# Help me choose (again)!



## Verivus (Nov 7, 2010)

Okay so I've pretty much got it down to two names and I can't decide between the two! So out of curiosity and boredom, which would you choose?

Elo
Exodus (Ex)


----------



## LaRen616 (Mar 4, 2010)

I like the sound of Exodus


----------



## Verivus (Nov 7, 2010)

I like both names; Elo flows a little easier off the tongue. Elo is more cute.. Exodus is more cool.


----------



## WarrantsWifey (Dec 18, 2010)

Is it E-Low? E-Loo? 

I like Exodus right now....


----------



## Verivus (Nov 7, 2010)

It's E-low. Like Eli, but with an 'o' instead of 'i' at the end.


----------



## Del (Apr 25, 2011)

Exodus for a male, sounds bold 

Elo for a female, it sounds smooth


----------



## DougGeneration (Apr 28, 2011)

Elo! Elo! Elo???

Nah.. Exodus it is for me!


----------



## Lilie (Feb 3, 2010)

I like the sound of Exodus. And when you have your pup out in public with you, you get to say, 

"Hi, have you met my Ex?" 

Yea, I like Exodus.


----------



## DougGeneration (Apr 28, 2011)

Lilie said:


> I like the sound of Exodus.
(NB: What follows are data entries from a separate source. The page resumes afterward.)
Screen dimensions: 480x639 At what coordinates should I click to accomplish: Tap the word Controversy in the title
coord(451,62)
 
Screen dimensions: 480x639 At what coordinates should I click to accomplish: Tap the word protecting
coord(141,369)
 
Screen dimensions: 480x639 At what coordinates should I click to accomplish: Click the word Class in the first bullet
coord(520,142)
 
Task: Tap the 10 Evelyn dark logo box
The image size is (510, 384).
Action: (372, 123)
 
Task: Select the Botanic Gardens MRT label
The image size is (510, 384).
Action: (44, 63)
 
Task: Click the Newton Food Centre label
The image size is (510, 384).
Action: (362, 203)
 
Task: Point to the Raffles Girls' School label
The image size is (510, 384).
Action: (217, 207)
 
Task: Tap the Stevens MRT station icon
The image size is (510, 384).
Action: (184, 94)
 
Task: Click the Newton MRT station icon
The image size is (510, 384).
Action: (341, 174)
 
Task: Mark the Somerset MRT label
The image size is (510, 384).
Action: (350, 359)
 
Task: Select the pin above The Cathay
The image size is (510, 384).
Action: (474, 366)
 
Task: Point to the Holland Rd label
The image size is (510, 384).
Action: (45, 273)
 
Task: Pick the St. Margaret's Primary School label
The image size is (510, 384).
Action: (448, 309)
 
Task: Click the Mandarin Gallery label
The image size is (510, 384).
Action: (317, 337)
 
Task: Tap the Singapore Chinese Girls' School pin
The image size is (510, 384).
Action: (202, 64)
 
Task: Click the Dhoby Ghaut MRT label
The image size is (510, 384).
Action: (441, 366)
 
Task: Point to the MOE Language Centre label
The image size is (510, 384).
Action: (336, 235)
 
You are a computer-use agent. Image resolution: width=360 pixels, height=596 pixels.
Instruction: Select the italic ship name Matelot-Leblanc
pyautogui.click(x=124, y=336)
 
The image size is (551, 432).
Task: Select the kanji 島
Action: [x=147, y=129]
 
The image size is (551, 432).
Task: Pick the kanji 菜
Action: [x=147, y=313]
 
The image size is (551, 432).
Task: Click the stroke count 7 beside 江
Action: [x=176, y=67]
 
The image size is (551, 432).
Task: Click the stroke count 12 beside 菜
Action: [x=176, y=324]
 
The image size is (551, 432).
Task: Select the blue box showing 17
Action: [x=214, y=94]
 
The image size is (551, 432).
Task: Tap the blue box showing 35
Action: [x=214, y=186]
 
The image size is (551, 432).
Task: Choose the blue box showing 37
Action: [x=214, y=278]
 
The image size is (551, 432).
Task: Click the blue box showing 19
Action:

And when you have your pup out in public with you, you get to say,
> 
> "Hi, have you met my Ex?"
> 
> Yea, I like Exodus.


You crack me up! :laugh:


----------



## Jax's Mom (Apr 2, 2010)

I'm surprised people were all outraged when someone named their dog *Adolf* but are preferring the name *Exodus*


----------



## juliejujubean (May 4, 2011)

Lilie said:


> I like the sound of Exodus. And when you have your pup out in public with you, you get to say,
> 
> "Hi, have you met my Ex?"
> 
> Yea, I like Exodus.


very clever, i like it


----------



## Verivus (Nov 7, 2010)

juliejujubean said:


> very clever, i like it


I second that.


----------



## benjamin1 (May 9, 2011)

Exodus for sure i just could no call my dog elo sounds like hello to much


----------



## Kevin W (May 3, 2011)

I like Exodus better. That way you can call him "Exo" for short. I like names that you can shorten and sound awesome!


----------